### GIVEN PASSAGE
********

Wednesday 16 April 2014

The Last Ditch Effort, Pt. 2

To my great dismay, I'm finding myself riddled with more roadblocks to a successful build and benchmark on the aarch64 port of Gnash as the semester comes to a close:

Word has reached me from the community regarding some of the inline assembly in "jemalloc.c". Apparently, as I've been researching, they integrated an updated version of the memory allocation algorithm into Gnash that already includes aarch64 implementation logic. Their github repository can be found and cloned using this link. The "pause" instructions for the cpu_spinwait loop logic blocks remain the same, but were moved to the configure.ac file, while a new memory allocation value for aarch64 was added as a pre-processor directive block in "jemalloc_internal.h.in" located in the include/jemalloc/internal directory:

# ifdef __aarch64__
#   define LG_QUANTUM       4
# endif

From reading the API's documentation, it simply serves to appropriately declare the minimum or ideally efficient amount of bytes for memory allocation use cases and is utilized in conjunction with other tools such as Valgrind for memory leak detection, memory allocation debugging, and profiling. The aforementioned block of code is one of many for various architectures. Below is a quoted paragraph from the implementation notes of the API that seem most relevant to the logic behind this code block:

"Traditionally, allocators have used sbrk(2) to obtain memory, which is suboptimal for several reasons, including race conditions, increased fragmentation, and artificial limitations on maximum usable memory. If --enable-dss is specified during configuration, this allocator uses both mmap(2)and sbrk(2), in that order of preference; otherwise only mmap(2) is used.

********

Entries on locating words and elements:
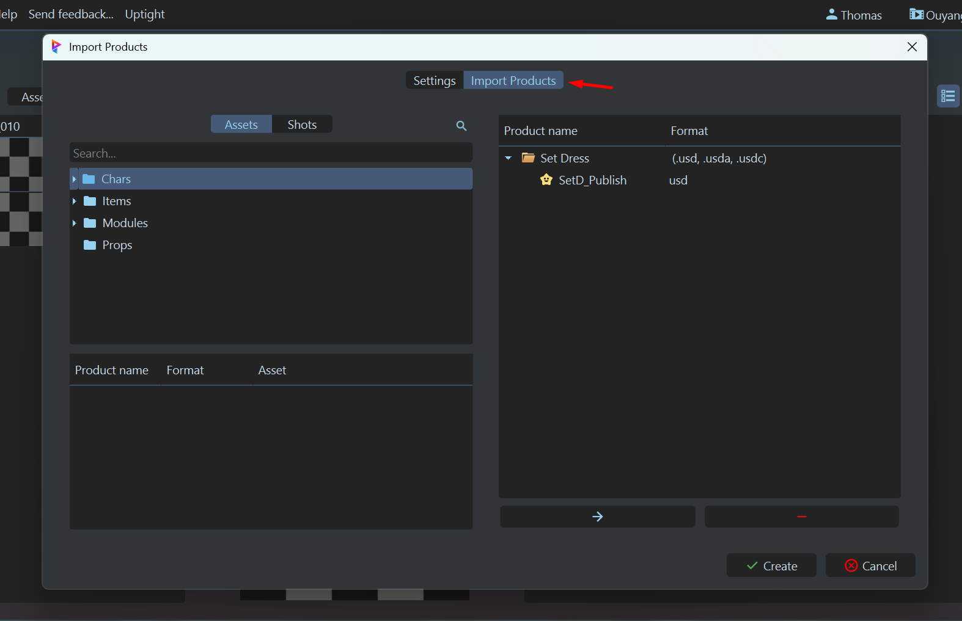Expand the Modules folder arrow
Viewport: 962px width, 621px height.
[x=75, y=223]
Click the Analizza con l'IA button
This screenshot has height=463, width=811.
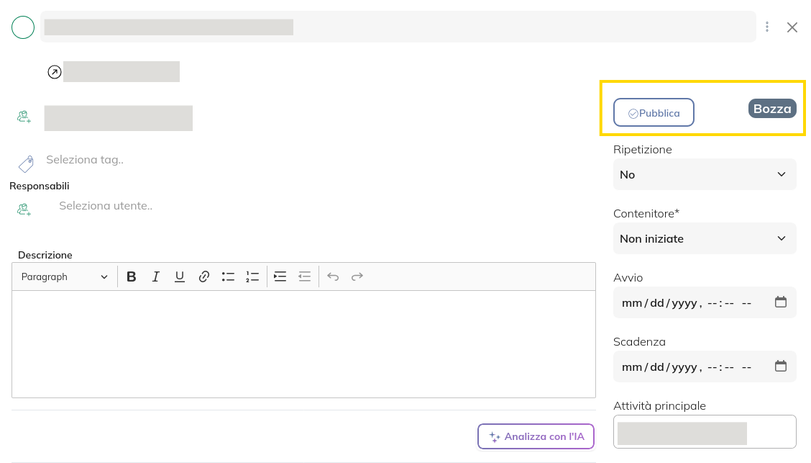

********

### WHAT TO WORK ON
a) Answer the following questions using the Gnash post:
(i) In which file, and in which directory, was the new pre-processor block for aarch64 added?
(ii) To which file were the "pause" instructions for the cpu_spinwait loop logic moved?
(iii) According to the quoted implementation notes, what does the allocator use when --enable-dss is specified during configuration?
b) Continue the Gnash post from the point at which it stops.
The rows above were drawn from a separate source.

### THE RESULTS
a)
(i) It was added in "jemalloc_internal.h.in", in the include/jemalloc/internal directory.
(ii) They were moved to the configure.ac file.
(iii) It uses both mmap(2) and sbrk(2), in that order of preference.

b)
This allocator uses multiple arenas in order to reduce lock contention for threaded programs on multi-processor systems. This works well with regard to threading scalability, but incurs some costs. There is a small fixed per-arena overhead, and additionally, arenas manage memory completely independently of each other, which means a small fixed increase in overall memory fragmentation. These overheads are not generally an issue, given the number of arenas normally used. Note that using substantially more arenas than the default is not likely to improve performance, mainly due to reduced cache performance. However, it may make sense to reduce the number of arenas if an application does not make much use of the allocation functions.
In addition to multiple arenas, unless --disable-tcache is specified during configuration, this allocator supports thread-specific caching for small and large objects, in order to make it possible to completely avoid synchronization for most allocation requests. Such caching allows very fast allocation in the common case, but it increases memory usage and fragmentation, since a bounded number of objects can remain allocated in each thread cache.
Memory is conceptually broken into equal-sized chunks, where the chunk size is a power of two that is greater than the page size. Chunks are always aligned to multiples of the chunk size. This alignment makes it possible to find metadata for user objects very quickly.
User objects are broken into three categories according to size: small, large, and huge. Small objects are smaller than one page. Large objects are smaller than the chunk size. Huge objects are a multiple of the chunk size. Small and large objects are managed by arenas; huge objects are managed separately in a single data structure that is shared by all threads. Huge objects are used by applications infrequently enough that this single data structure is not a scalability issue.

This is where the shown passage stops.